THAT'S IT! I'VE HAD IT! I CAN NO longer pretend! FOR SIX LONG YEARS I've been writing I Love Television™ and for SIX LONG YEARS I've pretended to love the medium of television with a horny fervor usually reserved for a jackrabbit on crack. However! Though I do love television, there is something else I love even more--and that, my friends, is MONKEYS. "Hold on, Wm.™ Steven Hump-me," I hear you mewl. "We already know of your undying love for the simian race; in fact, there is little else of which you speak--excepting the symmetrical perfection of your highly acclaimed, honey-baked hoo-hah." True, but folks... you don't understand! I mean I REALLY, REALLY, RE-EE-E-E-E-EALLY love monkeys! Truth be told, I never even wanted to do a stupid TV column, I wanted to do an I Love Monkeys™ column, but the insidious selfishness of the tyrannical powers that be (who I have nothing but the utmost respect for) squished my dream like a little turd between their toes!

Ironic as it may sound, my love for the monkey came about from television. When I was but a wee rusty-butt tyke, I watched Lancelot Link: Secret Chimp, a show starring clothed monkeys with gum in their mouths, which was then overdubbed with human voices to give the impression that they were speaking. Even when I was little, I realized this to be the most brilliant idea for a show ever to grace the earth. The plot is as follows: Lancelot Link is America's top spy, and along with his female assistant, Mata Hairy (Hoo-Hooo! That's clever!), the duo battled monkey megalomaniacs attempting to take over the world. Then, in between segments, the chimps would dress up like hippies and sing a bubble-gum pop song. (This is also clever, because hippies have a lot of hair and stink--just like monkeys!)
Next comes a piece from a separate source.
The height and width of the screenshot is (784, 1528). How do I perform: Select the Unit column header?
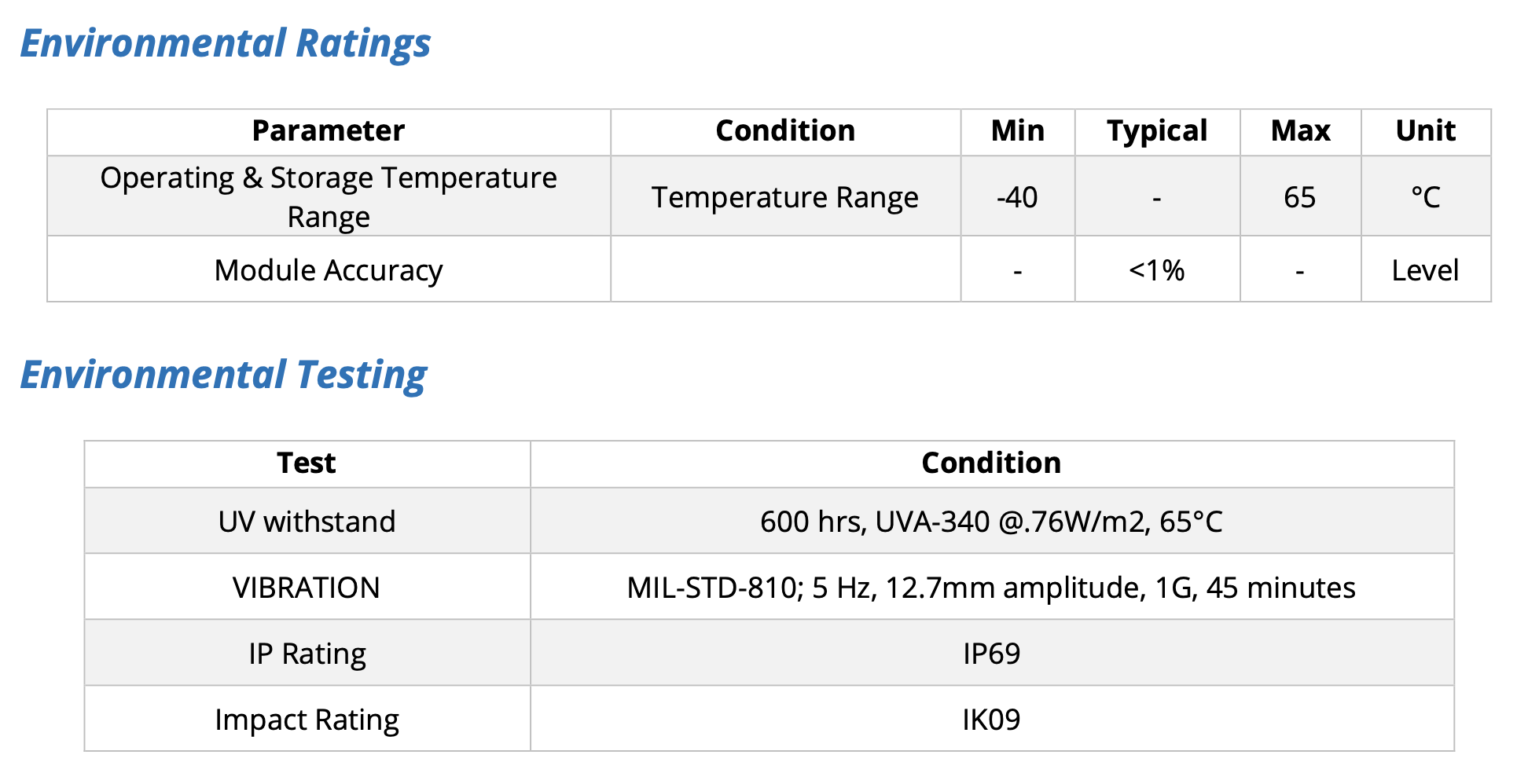1425,131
After Lancelot Link met with an unfair and untimely cancellation, television was a virtual monkey wasteland for years, until 1983 when an orangutan named Clyde (who was also in Clint Eastwood's Every Which Way But Loose) starred in Mr. Smith , a TV parody of Mr. Smith Goes to Washington. Though the show had the unbeatable combination of a talking monkey in a suit going to Washington to consult on the nuclear arms race--the show was still a failure. More than a decade passed, and monkeys on television were mostly confined to ridiculous "nature" shows in which they shamelessly strutted around sans clothing, sans rollerskates, and sans uttering a single word! And though reruns of Lancelot Link: Secret Chimp can be seen in reruns on TV Land (Saturdays, 7:00 a.m.), thanks to those jackasses over at TCI, only about five people in Seattle can see it. Unfortunately, happy talking chimps in little red jumpers have been treated by the networks with the same respect as one would give Jar Jar Binks.
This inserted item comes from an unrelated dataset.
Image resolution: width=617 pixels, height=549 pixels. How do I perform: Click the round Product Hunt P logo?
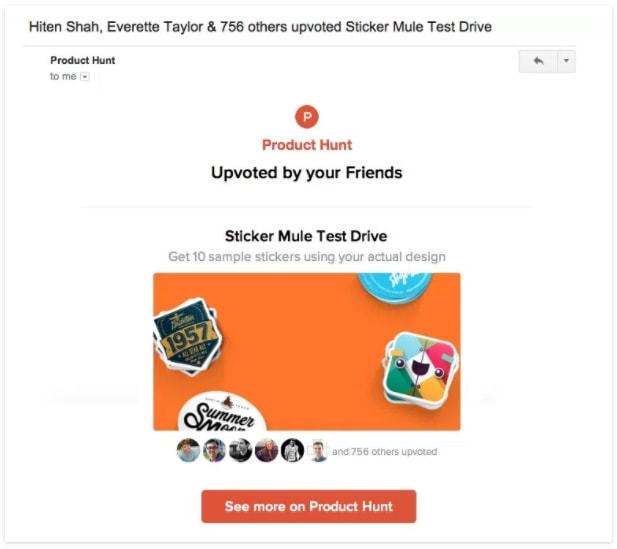tap(307, 116)
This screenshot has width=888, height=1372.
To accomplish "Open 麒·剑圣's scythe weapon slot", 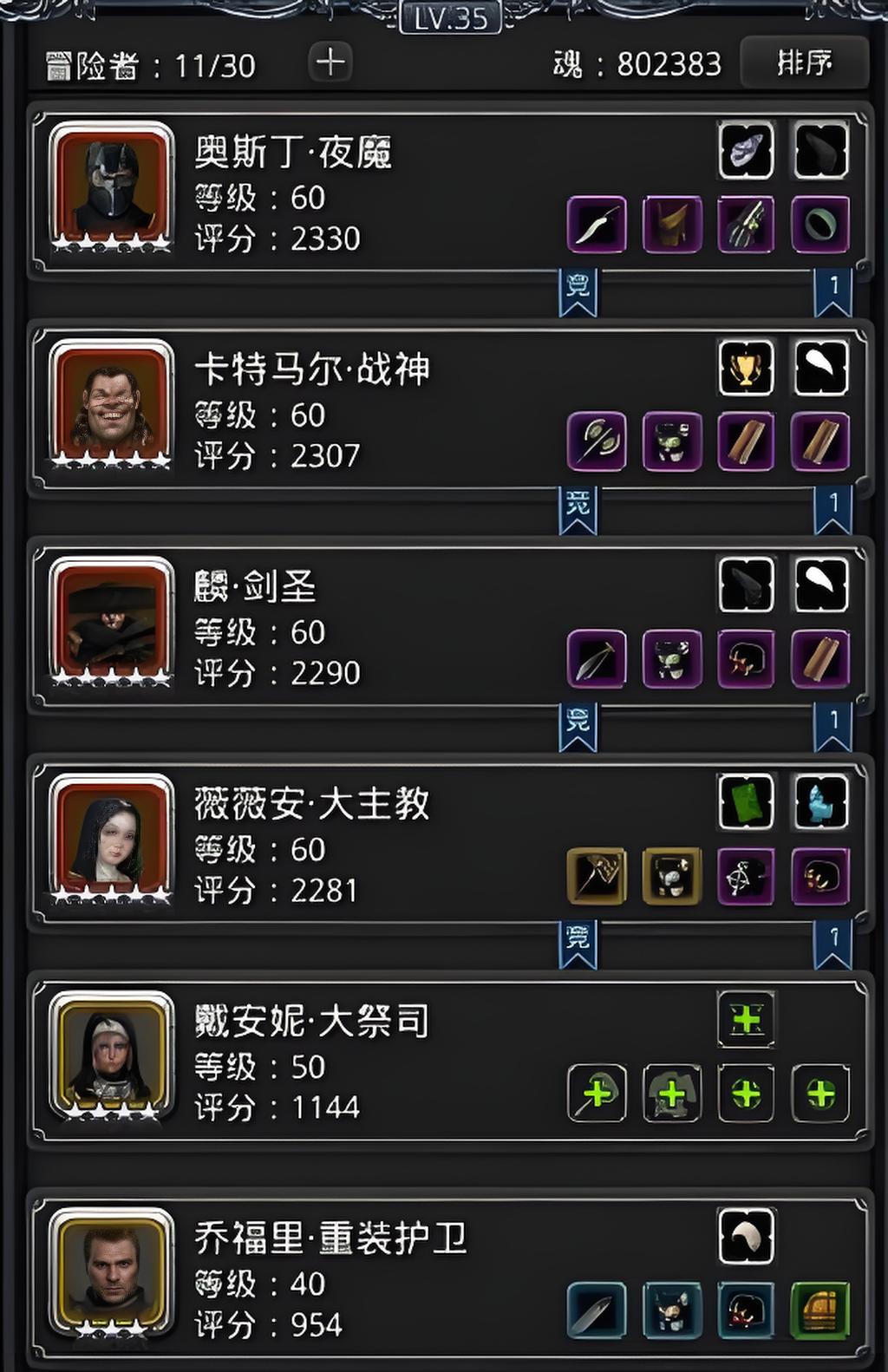I will 597,659.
That is, until NOW! The fine people over at TBS have rectified this glaring error with their newest production, The Chimp Channel. This half-hour weekly series, set inside an all-ape cable TV network, is packed to the ceiling with hilarious chimps doing parodies of famous movies and TV shows, and hitting each other over the head with anvils--just the way nature intended. Thinly-veiled monkey portrayals of Pamela Anderson Lee, Larry King, and Rupert Murdoch are mixed in with dead-on knock-offs of The X-Files, Buffy the Vampire Slayer, E.R., and Touched by an Angel ¯ and they're all better than the real thing because... well, because c'mon! They're monkeys!
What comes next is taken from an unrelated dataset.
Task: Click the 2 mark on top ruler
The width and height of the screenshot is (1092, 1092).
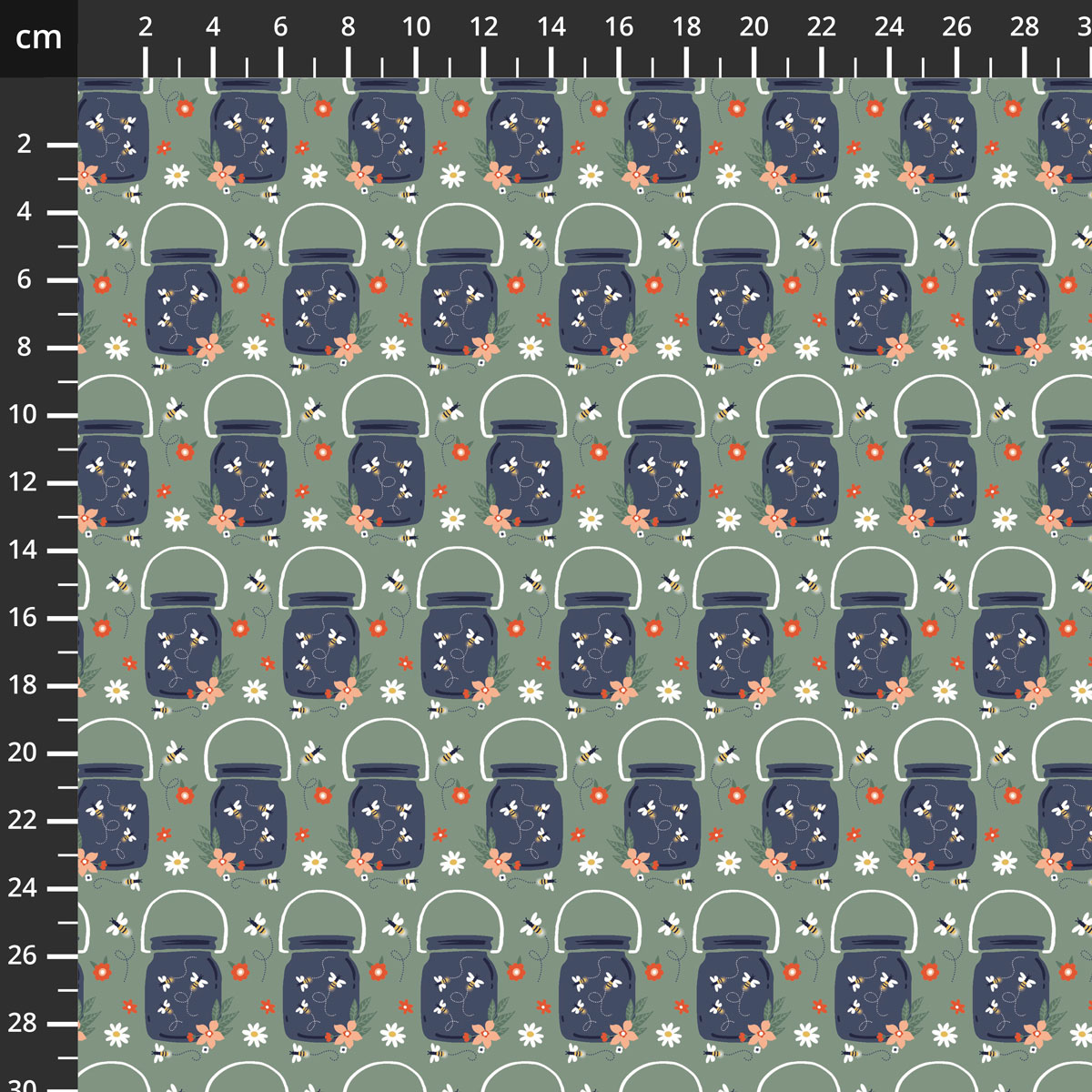Action: (146, 27)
Though I could nit-pick and say the show could be improved by the chimps throwing their own poop, there's still low-brow humor a-plenty, and it's far and away the best show ever made in the monkey-wearing-trousers genre. The Chimp Channel airs every Thursday (starting June 10) on TBS at 7:05 p.m., so take it from someone who loves monkeys more than his own stupid TV column: Don't be a chump, and get with the chimps.